### Passage ###

This Earl of Oxford, making of his low obeisance to Queen Elizabeth, happened to let a Fart, at which he was so abashed and ashamed that he went to Travel [for] 7 years. On his return the Queen welcomed him home, and said, ‘My Lord, I had forgot the Fart’.

The schoolmaster who pioneered the ‘Oxfordian’ theory was called J. Thomas Looney, though he liked to pronounce it ‘Loney’.

As I investigated the ‘Authorship Controversy’, I found that no shortage of candidates had been put forward at one time or another: 17th Earl of Oxford, 8th Lord Mountjoy, 7th Earl of Shrewsbury, 6th Earl of Derby, 5th Earl of Rutland, 2nd Earl of Essex, Sir Walter Raleigh, the Countess of Pembroke, Queen Elizabeth I and King James I. These names seemed to have something in common. Did it all boil down to snobbery, the conviction that such high genius could not have come from a lowly place? Americans, including Mark Twain of all people, have often taken this line, which is curious in a country where it’s supposed to be possible to go from a log cabin to the White House.

Conspiracy theorists dismiss ‘the Man from Stratford’ as an imposter. They suppose that he was an illiterate actor mouthing some nobler man’s words. It wasn’t quite clear how the actor could have learned his parts if he couldn’t read.

### Provided material ###

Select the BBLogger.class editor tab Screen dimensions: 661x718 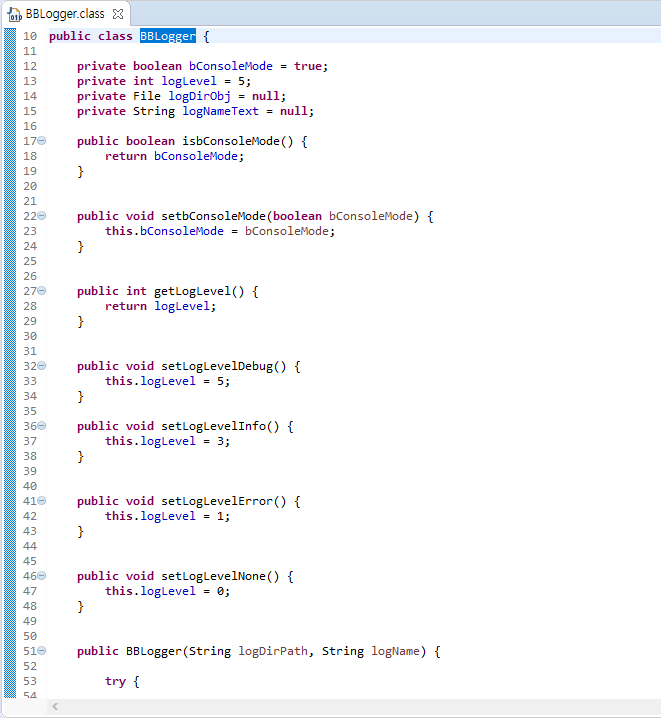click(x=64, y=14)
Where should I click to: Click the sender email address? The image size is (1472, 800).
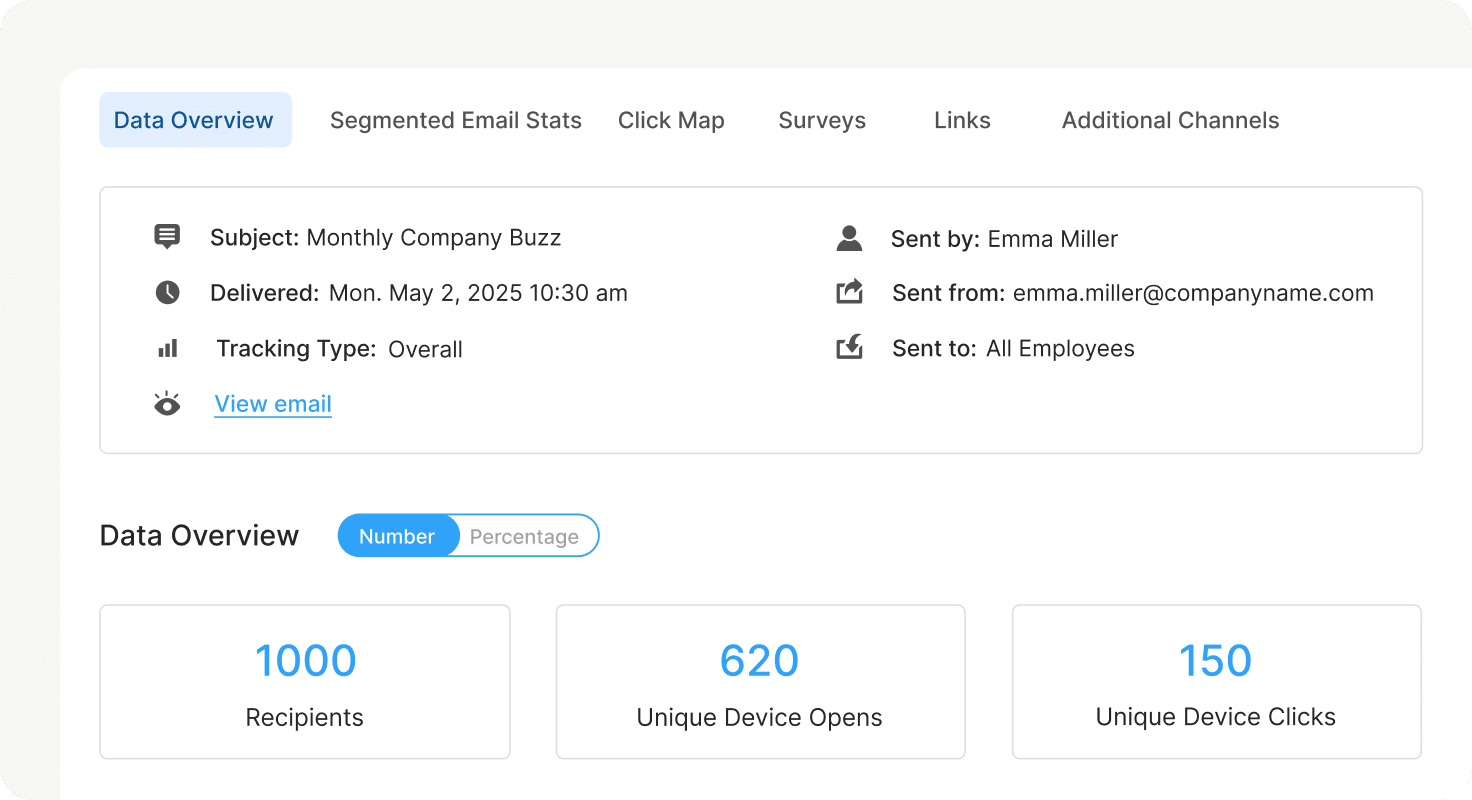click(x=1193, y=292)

###
### Provided material ###

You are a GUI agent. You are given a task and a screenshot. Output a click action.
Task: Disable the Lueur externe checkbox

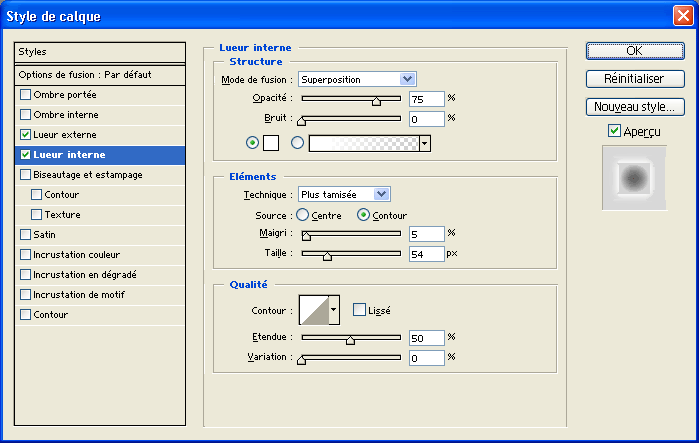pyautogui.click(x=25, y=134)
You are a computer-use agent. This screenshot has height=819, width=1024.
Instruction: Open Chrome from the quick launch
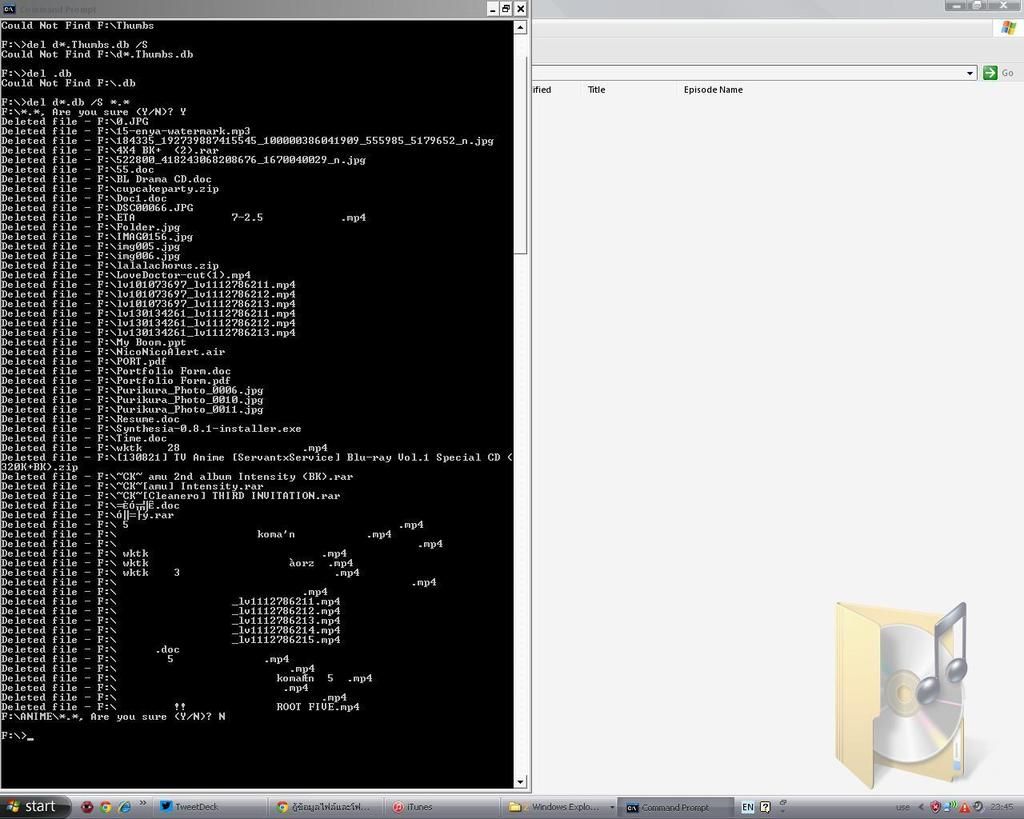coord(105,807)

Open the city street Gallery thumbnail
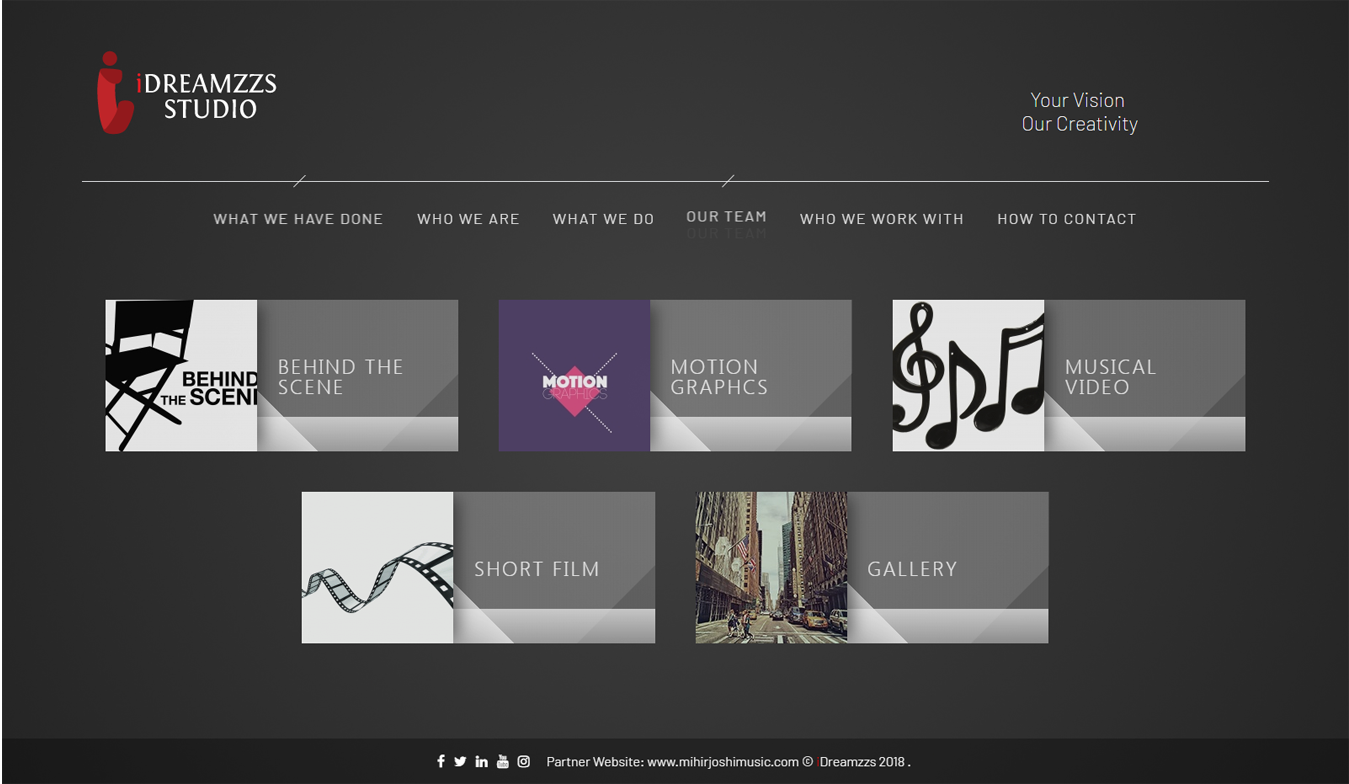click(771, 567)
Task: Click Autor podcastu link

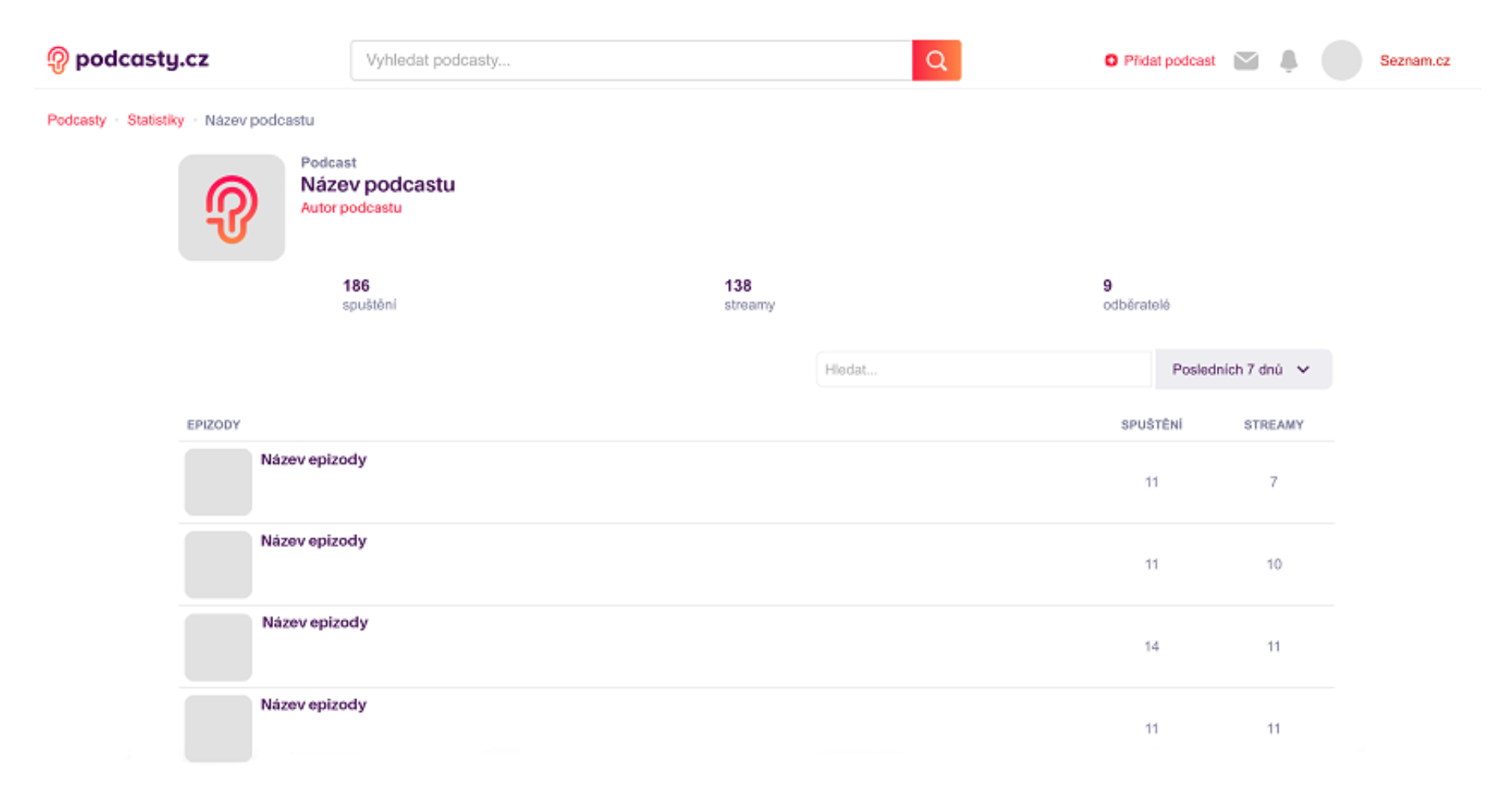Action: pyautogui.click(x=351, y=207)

###

■ Exercise objective
Please copy the authorship controversy passage above from "Conspiracy theorists dismiss" to "he couldn’t read.", swapping every "actor" for "player".

■ Response
Conspiracy theorists dismiss ‘the Man from Stratford’ as an imposter. They suppose that he was an illiterate player mouthing some nobler man’s words. It wasn’t quite clear how the player could have learned his parts if he couldn’t read.